In the lending space, ESG-linked loans, also referred to as sustainability-linked loans, are any type of loan instrument and/or contingent facility, that incentivizes the borrower to meet predetermined sustainability targets. A green loan, in its strictest sense, is a type of ESG loan that has stringent requirements for the use of its proceeds, requiring that said proceeds be used exclusively to finance or refinance green projects, such as those tied to increased energy efficiency, avoided and/or mitigated carbon emissions, reduced water consumption or other assets that have a positive externality for the environment. Unlike with a green loan, proceeds from ESG-linked loans do not need to be allocated to a specific ESG project, rather proceeds from ESG-linked loans can be used for general corporate purposes.

Where is Latin America in the evolution of ESG?

Key ESG Players

ESG key players include a wide variety of entities, such as institutional investors, NGOs, ISS/Glass Lewis, and ESG standard setting bodies.

The International Capital Markets Association (ICMA) has launched the Green Bond Principles, the Social Bond Principles, the Sustainability Bond Guidelines, and as recently as June 2020, the Sustainability-Linked Bond Principles (collectively, ‘the Principles’). Serving as the Secretariat, the ICMA provides guidance for the governance of the Principles, which have become the leading framework globally for the issuance of ESG bonds. Taking the lead role in disseminating this information to catalyze a pipeline of investments, the investor-focused, not-for-profit, Climate Bonds Initiative focuses on developing a liquid green bond market in order to facilitate the transition to a low carbon economy.

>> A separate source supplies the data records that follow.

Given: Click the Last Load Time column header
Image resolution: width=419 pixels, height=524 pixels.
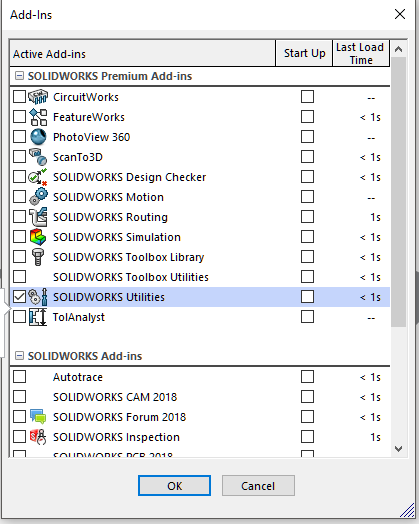Looking at the screenshot, I should 361,53.
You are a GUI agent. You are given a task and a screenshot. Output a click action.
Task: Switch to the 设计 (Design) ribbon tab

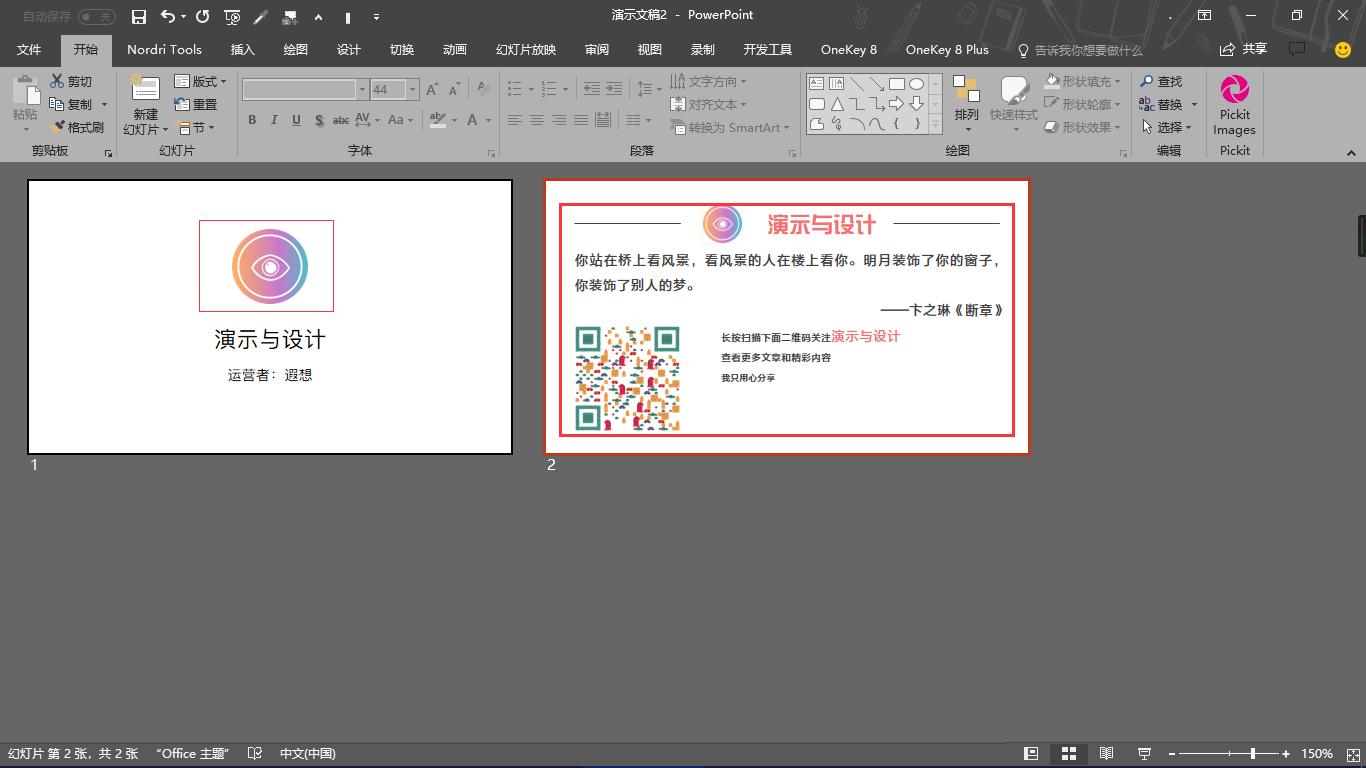click(348, 49)
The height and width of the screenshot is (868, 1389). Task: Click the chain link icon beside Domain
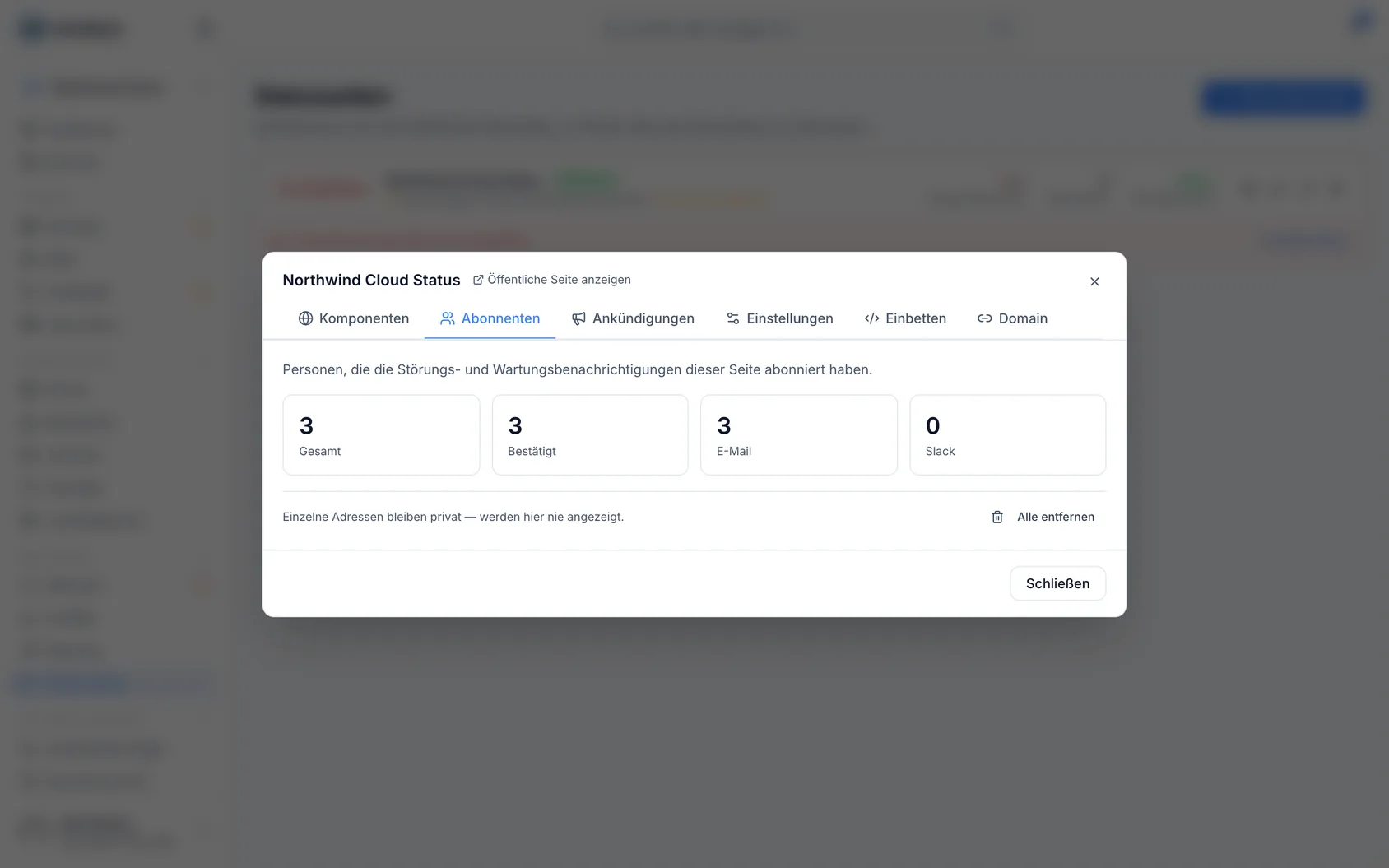click(985, 318)
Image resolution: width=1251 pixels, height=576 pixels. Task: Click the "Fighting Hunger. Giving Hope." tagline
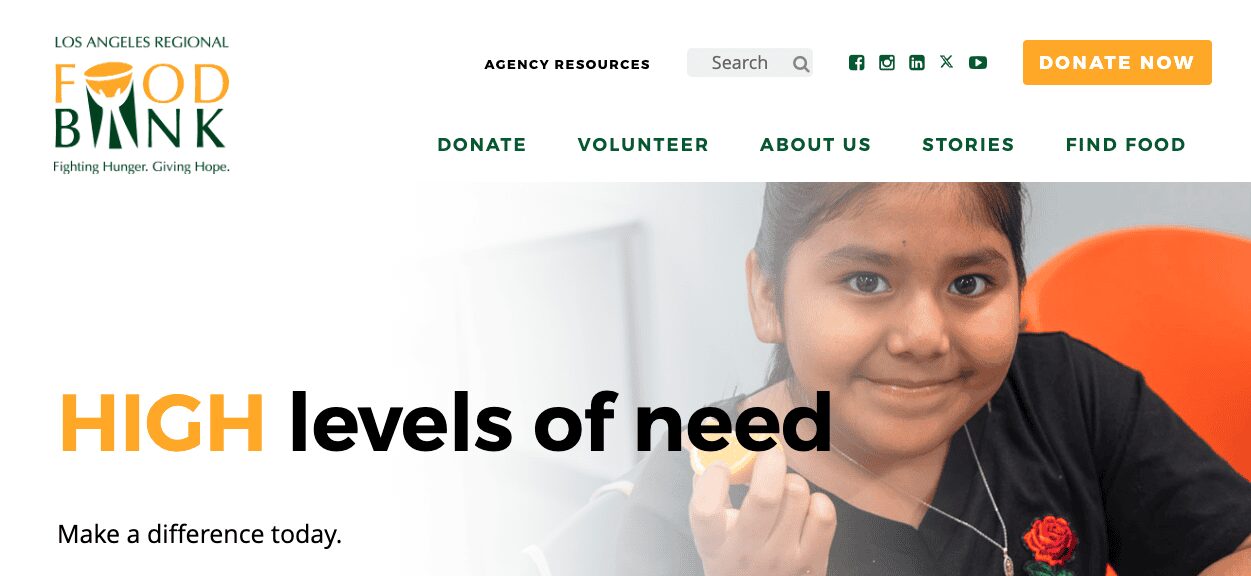pyautogui.click(x=141, y=167)
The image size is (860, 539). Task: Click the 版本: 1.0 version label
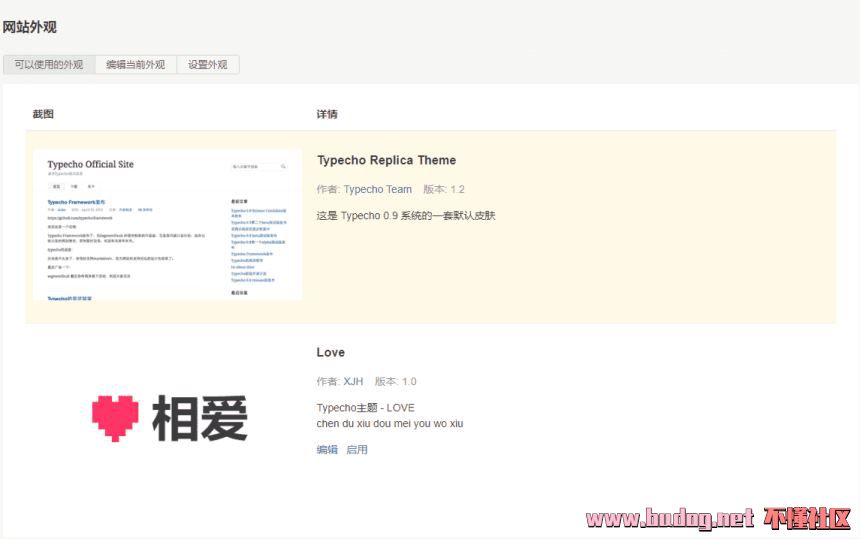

Similarly, in the loan market, the Loan Syndication & Trading Association, the Loan Market Association, and the Asia Pacific Loan Market Association, collectively issued the two highest profile loan guidance documents (and their recently published accompanying guidelines): the Green Loan Principles (GLPs) and the Sustainability Linked Loan Principles (SLLPs). The GLPs and SLLPs each provide four core components, all of which must be satisfied for a loan to be deemed a green loan or an ESG-linked loan. With the sustainability finance market currently remaining largely unregulated, these guidance documents are emerging as the de facto market standard.

One development in the region is the implementation of disclosure standards and indices spearheaded by local regulators and stock exchanges. For example, this past year, Mexico launched the S&P/BMV Total Mexico ESG Index, which uses a rules-based selection criterion based on relevant ESG principles. However, ESG reporting is still voluntary. In Argentina, the Buenos Aires Stock Exchange (BYMA) does not require a public company to submit or publish a sustainability report. Instead, in line with international practices, the BYMA has implemented various initiatives to promote good corporate governance and sustainability practices, such as a Sustainability Index with the IDB that serves to highlight leading ESG companies to investors. Brazil is requiring listed issuers to disclose socio-environmental information in their annual reports. The stated purpose is to encourage issuers to make consistent disclosures on social and environmental issues, and provide the market with comparative information, thereby dependably apprising investors of Brazil’s pertinent ESG information.

Many other countries in the region are developing sustainability standards and are looking to enhance the investment products in the space to further aid in economic development.

Overall, Latin America is actively creating many opportunities for ESG investment and we expect that governments and private sector actors will continue to promote ESG investment in the region.